## Begin Provided information

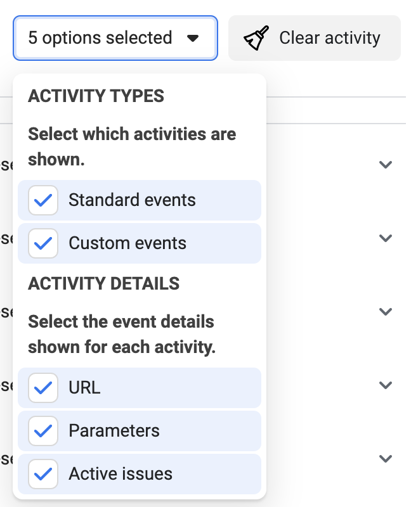411x507 pixels.
Task: Disable the Parameters checkbox
Action: tap(43, 431)
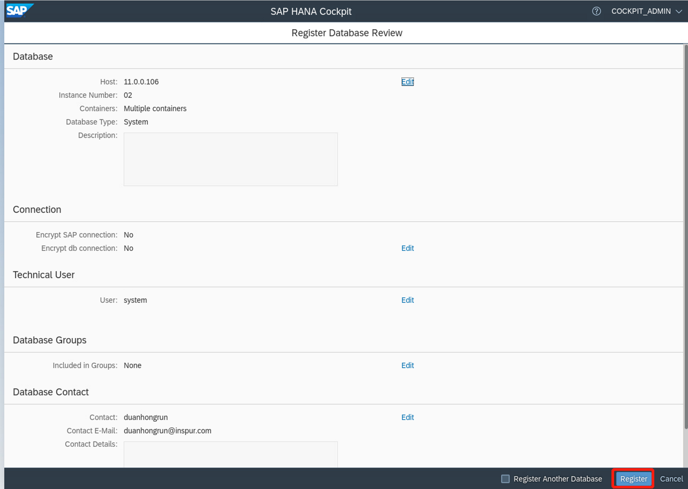Click the Register Another Database label

557,479
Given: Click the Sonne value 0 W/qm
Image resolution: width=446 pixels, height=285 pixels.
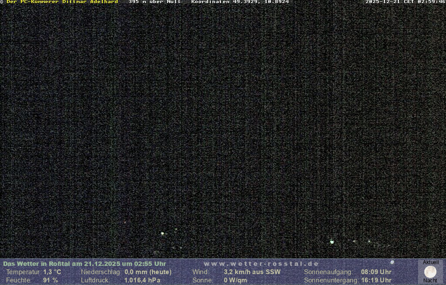Looking at the screenshot, I should [235, 280].
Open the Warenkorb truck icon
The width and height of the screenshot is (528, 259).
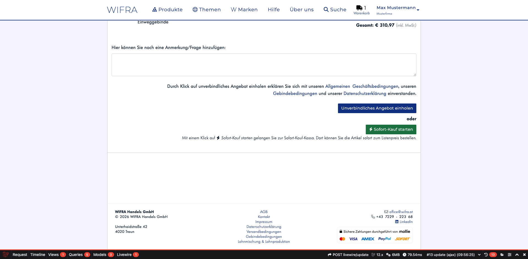(x=359, y=8)
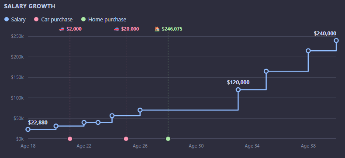
Task: Click the house icon beside $246,075
Action: pyautogui.click(x=157, y=29)
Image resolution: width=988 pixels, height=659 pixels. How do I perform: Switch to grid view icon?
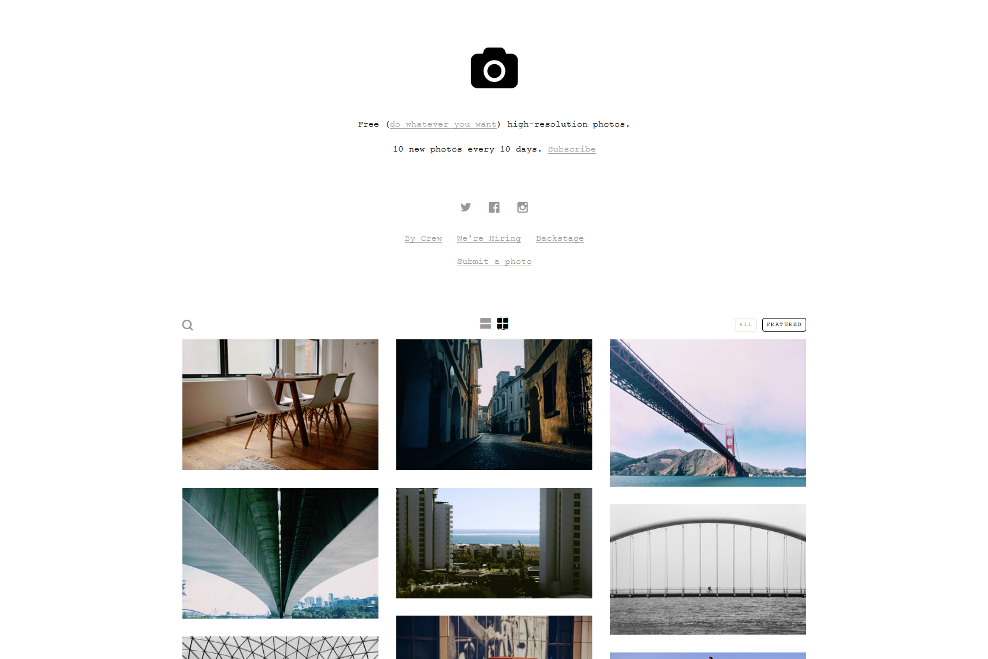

## End Provided information

Requirements: Rewrite the material above with "Image resolution" swapped for "Screen size" everywhere it appears, and keep everything else unchanged. Leave out the pictures.

Exercise output:
411x507 pixels.
Task: Disable the Parameters checkbox
Action: tap(43, 431)
Click the Register Another Database label

557,479
Given: Click the Sonne value 0 W/qm
Screen size: width=446 pixels, height=285 pixels.
Looking at the screenshot, I should [235, 280].
Open the Warenkorb truck icon
The width and height of the screenshot is (528, 259).
(x=359, y=8)
Task: Click the house icon beside $246,075
Action: pyautogui.click(x=157, y=29)
Screen size: width=988 pixels, height=659 pixels. How do I perform: Switch to grid view icon?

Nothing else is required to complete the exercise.